In hydrogeophysics, we’re talking about streaming potential. When water moves in the ground, it goes through porous areas, and the friction between the water and mineral grains causes a voltage.
The purpose of this exploration was to monitor SP along the rock face of a quarry. The quarry is limestone—a hard rock—so water could only run through it in places where the rock was fractured. To move forward with drilling, Crist needed to find those fractures, which meant finding the fractures which formed a pathway for the rainwater pooling at the bottom of the quarry. . With the information gathered through SP monitoring, the fractures could be identified for future drilling.
112 non-polarizable electrodes were buried 9 feet apart along the top of the quarry rock face and connected to a SuperSting system. Automatic measurements of the streaming potential (SP) were taken every night to avoid electrical disturbances from activities in and around the quarry during daytime. This data was automatically sent to analysts at the quarry for further testing.

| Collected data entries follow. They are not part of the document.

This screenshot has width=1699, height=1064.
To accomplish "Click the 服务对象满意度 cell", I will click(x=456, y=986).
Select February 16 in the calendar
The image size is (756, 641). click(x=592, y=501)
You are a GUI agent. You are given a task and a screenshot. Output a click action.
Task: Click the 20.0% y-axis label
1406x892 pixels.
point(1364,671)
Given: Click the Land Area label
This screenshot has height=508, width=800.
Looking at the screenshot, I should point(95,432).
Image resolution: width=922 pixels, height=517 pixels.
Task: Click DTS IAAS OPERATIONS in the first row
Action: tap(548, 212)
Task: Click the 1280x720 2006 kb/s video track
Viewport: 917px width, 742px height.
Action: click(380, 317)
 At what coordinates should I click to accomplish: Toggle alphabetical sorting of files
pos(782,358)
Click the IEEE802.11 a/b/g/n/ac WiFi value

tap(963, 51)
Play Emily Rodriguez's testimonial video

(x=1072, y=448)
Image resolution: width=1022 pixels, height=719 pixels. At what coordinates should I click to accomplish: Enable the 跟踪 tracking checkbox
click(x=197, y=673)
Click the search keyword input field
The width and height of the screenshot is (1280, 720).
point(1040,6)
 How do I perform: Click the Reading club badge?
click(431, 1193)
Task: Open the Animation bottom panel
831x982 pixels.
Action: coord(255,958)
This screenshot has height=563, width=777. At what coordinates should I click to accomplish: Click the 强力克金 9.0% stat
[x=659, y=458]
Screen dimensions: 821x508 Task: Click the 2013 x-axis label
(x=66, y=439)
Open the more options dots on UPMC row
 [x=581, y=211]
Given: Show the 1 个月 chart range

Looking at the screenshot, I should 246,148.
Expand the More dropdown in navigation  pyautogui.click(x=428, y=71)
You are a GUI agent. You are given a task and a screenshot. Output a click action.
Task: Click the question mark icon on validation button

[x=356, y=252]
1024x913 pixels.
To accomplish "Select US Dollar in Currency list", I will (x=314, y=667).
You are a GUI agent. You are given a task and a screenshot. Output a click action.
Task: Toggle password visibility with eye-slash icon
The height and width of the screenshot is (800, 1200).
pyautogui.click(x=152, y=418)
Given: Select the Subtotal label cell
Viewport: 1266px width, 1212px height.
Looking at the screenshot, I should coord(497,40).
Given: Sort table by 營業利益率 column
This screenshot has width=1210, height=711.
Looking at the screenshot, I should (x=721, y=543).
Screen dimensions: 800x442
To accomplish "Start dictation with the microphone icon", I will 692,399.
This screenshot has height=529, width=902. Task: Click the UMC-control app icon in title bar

As water subsided into the ground during and after each rainstorm, the SuperSting picked up three anomalies. These anomalies indicated the location of the fractures the water followed into the quarry. After analysis, clients at the quarry were able to identify these definite paths.
Unfortunately, the quarry closed soon after the survey was completed. Ideally, the survey would have allowed the client to drill down and seal the fractures with concrete. So while this didn’t solve this customer’s problem, it shows very clearly how you can detect underground water flow.